Justin Stevenson

Written by: Justin Stevenson

Justin Stevenson

Associate Director

HMRC issues record money-laundering fine

Money transfer firm MT Global has received a record fine of £23.8m after it failed to carry out risk assessments or adequate due diligence procedures in the period between July 2017 and December 2019.

Each year HMRC publishes a list of businesses who have failed to comply with their MLR obligations in the previous 12 months. In addition to issuing significant fines HMRC can also suspend or cancel a business’s anti-money laundering registration, which in most cases will mean they can no longer trade.

The latest list is the third such report issued by HMRC and clearly shows that level of penalties for regulatory failures is increasing, as total penalties in the initial period from 26 June 2017 to 31 July 2018 were only £2.4m.
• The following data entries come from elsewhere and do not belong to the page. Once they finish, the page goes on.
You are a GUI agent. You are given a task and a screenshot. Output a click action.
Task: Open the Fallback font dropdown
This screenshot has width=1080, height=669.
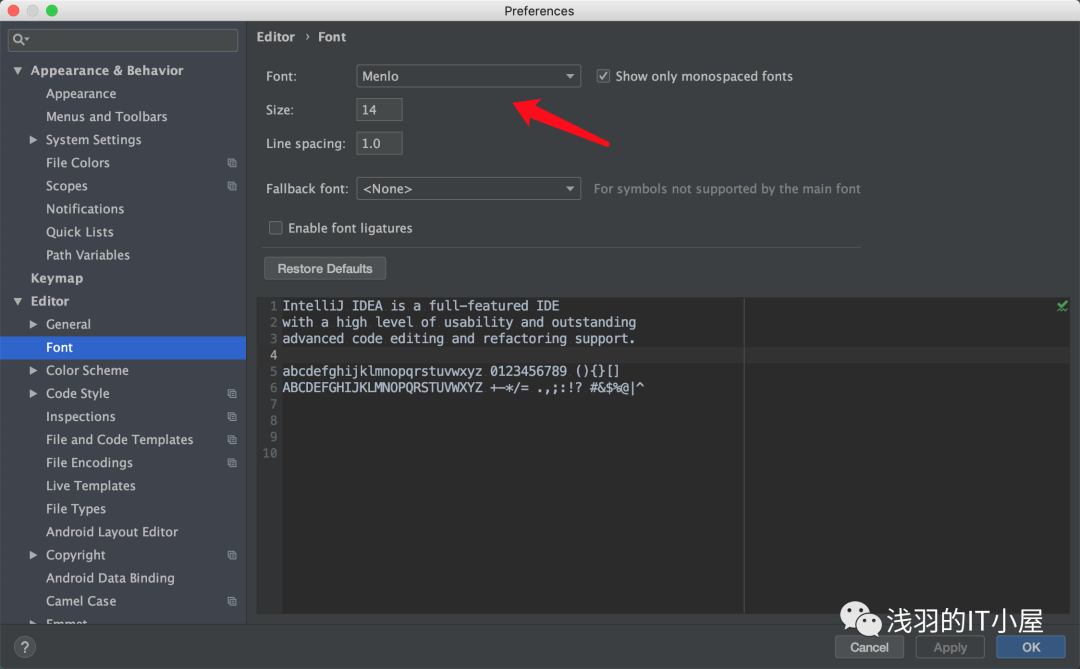[468, 188]
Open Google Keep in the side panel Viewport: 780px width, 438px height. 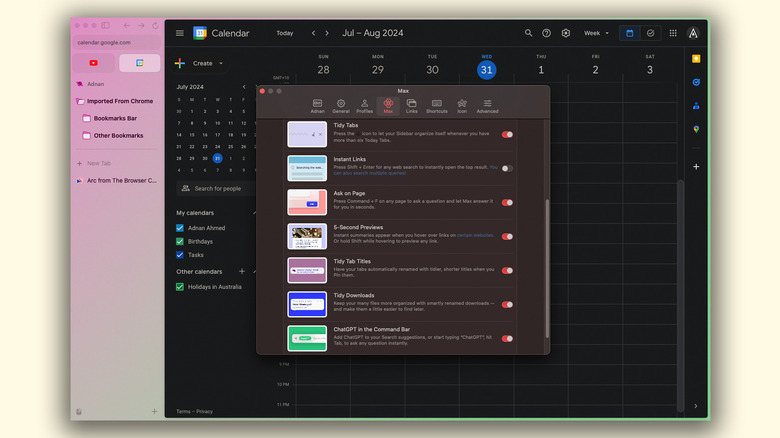696,59
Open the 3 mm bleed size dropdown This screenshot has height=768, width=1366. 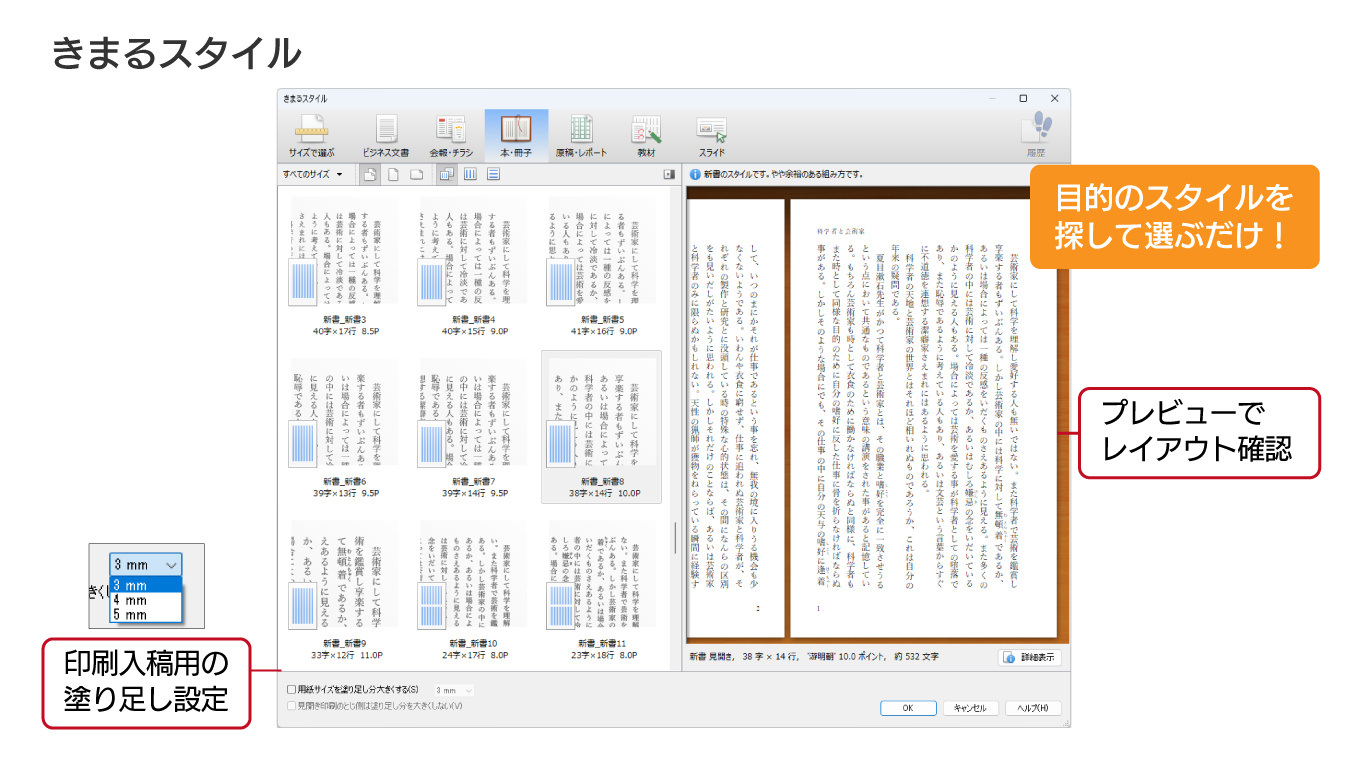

A delay in application of maximum penalties can often be expected when a new regime is introduced. This could explain the significant increase in MLR penalties issued over the three years since their 2017 introduction.

Similarly, up to this point we have yet to see HMRC fully engage all the provisions of the corporate criminal offence (“CCO”) of failure to prevent tax evasion, which came into force on 30 September 2017. A failure to prevent facilitation of tax evasion constitutes a strict liability criminal offence and can result in an unlimited fine for the company or partnership, as well as a criminal prosecution. 

In the last six months, HMRC’s tone in relation to CCO has changed. It is moving forward with criminal prosecutions, and up-to-date statistics are being released on a regular basis. Although the prosecutions are yet to reach the courts, and therefore the identity of the prosecuted entities remains unclear, we know that they range from small business to some of the largest in the UK, operating in a variety of sectors.

Given the size of the penalty issued to MT Global it is clear HMRC is now intent on seeking penalties under the MLR. We may therefore see a steady stream of larger fines for those businesses that are found to be non-compliant with the anti-money laundering provisions. It also seems likely that we will see HMRC pursuing more criminal convictions and issuing penalties under the CCO legislation.

HMRC’s latest estimates show the tax gap to be at £31bn. This together with national debt levels, suggests HMRC will be looking to maximise all opportunities to charge financial penalties where appropriate in future. It is therefore more important than ever that all businesses have adequate policies and procedures in place to ensure they are fully compliant with their regulatory obligations.